[Records from a data source]
┌────────

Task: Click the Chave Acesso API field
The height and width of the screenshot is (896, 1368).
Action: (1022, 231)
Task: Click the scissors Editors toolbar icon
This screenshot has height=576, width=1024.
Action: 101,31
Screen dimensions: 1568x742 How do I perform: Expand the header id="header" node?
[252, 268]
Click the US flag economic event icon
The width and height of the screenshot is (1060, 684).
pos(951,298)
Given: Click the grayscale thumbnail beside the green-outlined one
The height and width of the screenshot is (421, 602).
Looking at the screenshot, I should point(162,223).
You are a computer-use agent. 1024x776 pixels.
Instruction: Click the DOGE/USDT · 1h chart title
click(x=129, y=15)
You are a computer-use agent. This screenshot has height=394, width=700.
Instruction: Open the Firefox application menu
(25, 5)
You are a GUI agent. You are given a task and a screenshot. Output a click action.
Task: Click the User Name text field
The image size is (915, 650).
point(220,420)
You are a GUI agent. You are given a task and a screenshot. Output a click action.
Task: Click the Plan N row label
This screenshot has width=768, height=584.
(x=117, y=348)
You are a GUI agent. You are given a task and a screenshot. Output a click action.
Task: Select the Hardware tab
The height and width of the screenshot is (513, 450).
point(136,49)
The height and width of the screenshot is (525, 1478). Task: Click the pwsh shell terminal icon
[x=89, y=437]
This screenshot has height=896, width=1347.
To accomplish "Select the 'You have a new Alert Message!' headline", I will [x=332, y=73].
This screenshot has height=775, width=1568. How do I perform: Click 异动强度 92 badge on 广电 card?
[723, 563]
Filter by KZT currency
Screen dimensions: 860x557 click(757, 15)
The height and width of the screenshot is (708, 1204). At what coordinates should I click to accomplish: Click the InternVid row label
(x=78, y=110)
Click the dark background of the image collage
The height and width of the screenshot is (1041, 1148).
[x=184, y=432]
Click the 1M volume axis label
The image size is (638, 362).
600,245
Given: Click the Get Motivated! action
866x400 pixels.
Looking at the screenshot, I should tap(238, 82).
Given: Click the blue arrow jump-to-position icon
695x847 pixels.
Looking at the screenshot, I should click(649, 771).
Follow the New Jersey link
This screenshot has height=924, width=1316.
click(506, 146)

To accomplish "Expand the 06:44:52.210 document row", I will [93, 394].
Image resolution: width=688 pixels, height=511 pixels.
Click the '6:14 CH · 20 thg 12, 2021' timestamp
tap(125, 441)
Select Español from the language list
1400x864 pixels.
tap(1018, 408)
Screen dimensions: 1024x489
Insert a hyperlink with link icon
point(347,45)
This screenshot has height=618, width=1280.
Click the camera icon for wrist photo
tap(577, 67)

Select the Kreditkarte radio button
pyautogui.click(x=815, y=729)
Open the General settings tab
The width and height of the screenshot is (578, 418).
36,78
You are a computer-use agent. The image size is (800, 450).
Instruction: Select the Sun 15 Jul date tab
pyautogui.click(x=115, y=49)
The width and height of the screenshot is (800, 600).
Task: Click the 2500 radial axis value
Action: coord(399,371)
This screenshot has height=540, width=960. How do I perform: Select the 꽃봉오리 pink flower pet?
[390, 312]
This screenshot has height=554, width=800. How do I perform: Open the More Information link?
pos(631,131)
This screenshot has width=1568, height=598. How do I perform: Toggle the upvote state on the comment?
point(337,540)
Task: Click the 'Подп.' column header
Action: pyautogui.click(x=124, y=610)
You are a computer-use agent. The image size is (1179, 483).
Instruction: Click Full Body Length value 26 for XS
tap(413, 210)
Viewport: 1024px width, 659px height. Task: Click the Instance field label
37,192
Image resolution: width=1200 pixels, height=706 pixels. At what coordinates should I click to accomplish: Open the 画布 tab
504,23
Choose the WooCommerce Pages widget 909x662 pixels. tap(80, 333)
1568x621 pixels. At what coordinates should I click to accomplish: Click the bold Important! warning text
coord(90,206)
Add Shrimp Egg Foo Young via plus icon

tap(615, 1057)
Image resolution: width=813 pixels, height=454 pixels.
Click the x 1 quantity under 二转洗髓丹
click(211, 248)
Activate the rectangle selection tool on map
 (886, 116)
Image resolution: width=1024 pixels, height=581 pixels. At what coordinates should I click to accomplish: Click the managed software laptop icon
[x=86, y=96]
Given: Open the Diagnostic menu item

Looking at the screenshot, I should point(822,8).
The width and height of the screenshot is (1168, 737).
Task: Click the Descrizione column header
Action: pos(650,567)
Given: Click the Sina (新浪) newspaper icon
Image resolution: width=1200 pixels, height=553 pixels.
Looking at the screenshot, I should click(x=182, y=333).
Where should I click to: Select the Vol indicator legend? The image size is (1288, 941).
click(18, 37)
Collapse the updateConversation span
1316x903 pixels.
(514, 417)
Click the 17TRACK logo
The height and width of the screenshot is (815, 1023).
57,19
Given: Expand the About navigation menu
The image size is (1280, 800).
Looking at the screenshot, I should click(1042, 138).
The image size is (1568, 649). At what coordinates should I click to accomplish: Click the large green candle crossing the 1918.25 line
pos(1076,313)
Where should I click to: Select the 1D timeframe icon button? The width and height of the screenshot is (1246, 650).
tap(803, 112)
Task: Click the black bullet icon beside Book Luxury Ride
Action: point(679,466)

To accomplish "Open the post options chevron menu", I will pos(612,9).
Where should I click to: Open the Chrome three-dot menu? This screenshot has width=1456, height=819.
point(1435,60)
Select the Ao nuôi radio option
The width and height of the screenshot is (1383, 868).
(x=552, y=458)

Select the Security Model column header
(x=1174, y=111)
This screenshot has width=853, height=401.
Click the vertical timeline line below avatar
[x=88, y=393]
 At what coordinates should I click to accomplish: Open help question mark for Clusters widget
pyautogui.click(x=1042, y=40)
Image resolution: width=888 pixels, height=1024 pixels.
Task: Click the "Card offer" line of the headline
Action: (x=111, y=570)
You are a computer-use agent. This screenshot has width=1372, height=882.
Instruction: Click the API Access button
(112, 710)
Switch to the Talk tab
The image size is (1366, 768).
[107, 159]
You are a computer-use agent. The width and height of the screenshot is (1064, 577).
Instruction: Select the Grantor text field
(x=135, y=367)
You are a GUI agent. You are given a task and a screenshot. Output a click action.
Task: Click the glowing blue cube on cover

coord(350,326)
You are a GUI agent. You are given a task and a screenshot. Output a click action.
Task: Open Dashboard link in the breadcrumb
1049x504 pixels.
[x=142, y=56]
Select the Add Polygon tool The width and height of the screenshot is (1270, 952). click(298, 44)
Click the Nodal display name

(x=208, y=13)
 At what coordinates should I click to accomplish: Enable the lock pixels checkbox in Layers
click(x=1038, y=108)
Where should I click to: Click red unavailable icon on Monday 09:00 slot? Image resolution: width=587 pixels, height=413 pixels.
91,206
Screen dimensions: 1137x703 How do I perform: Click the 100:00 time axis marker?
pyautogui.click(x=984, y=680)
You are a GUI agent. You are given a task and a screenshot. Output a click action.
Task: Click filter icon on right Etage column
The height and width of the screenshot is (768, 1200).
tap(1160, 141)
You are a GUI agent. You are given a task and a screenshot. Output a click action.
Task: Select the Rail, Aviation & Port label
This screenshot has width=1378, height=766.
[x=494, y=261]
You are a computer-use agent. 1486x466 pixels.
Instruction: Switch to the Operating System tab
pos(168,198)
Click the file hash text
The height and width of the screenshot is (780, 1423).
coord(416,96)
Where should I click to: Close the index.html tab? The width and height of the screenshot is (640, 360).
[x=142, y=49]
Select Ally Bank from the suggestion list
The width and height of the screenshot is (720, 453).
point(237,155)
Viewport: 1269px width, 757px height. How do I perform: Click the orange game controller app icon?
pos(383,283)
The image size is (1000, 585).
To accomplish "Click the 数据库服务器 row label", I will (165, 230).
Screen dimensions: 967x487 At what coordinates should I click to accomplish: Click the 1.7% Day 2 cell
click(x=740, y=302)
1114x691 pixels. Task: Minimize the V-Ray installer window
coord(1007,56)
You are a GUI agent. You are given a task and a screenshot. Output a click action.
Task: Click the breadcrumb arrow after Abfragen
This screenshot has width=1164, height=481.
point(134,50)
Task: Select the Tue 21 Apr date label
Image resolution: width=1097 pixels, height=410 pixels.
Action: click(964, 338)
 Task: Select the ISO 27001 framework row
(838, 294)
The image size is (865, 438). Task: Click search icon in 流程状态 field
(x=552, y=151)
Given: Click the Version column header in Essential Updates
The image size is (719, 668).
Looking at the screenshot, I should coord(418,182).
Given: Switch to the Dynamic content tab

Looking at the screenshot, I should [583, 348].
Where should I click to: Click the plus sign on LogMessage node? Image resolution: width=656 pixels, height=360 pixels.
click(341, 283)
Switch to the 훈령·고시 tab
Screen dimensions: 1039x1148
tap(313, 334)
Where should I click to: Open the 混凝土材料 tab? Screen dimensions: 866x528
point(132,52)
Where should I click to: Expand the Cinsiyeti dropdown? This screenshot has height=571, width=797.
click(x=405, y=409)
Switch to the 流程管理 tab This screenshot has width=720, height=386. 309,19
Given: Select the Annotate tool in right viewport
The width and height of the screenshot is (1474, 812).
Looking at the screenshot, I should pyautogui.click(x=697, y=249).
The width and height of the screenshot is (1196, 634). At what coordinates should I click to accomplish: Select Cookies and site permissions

└────────

▶ [TASK INSTRUCTIONS]
Above are the records; from them, give again exactly the lines from the one containing "1400x864 pixels." to the one containing "You are a computer-use agent. The image size is (800, 450).", both lines included, and nothing more.

▶ [YOUR RESPONSE]
1400x864 pixels.
tap(1018, 408)
Screen dimensions: 1024x489
Insert a hyperlink with link icon
point(347,45)
This screenshot has height=618, width=1280.
Click the camera icon for wrist photo
tap(577, 67)

Select the Kreditkarte radio button
pyautogui.click(x=815, y=729)
Open the General settings tab
The width and height of the screenshot is (578, 418).
36,78
You are a computer-use agent. The image size is (800, 450).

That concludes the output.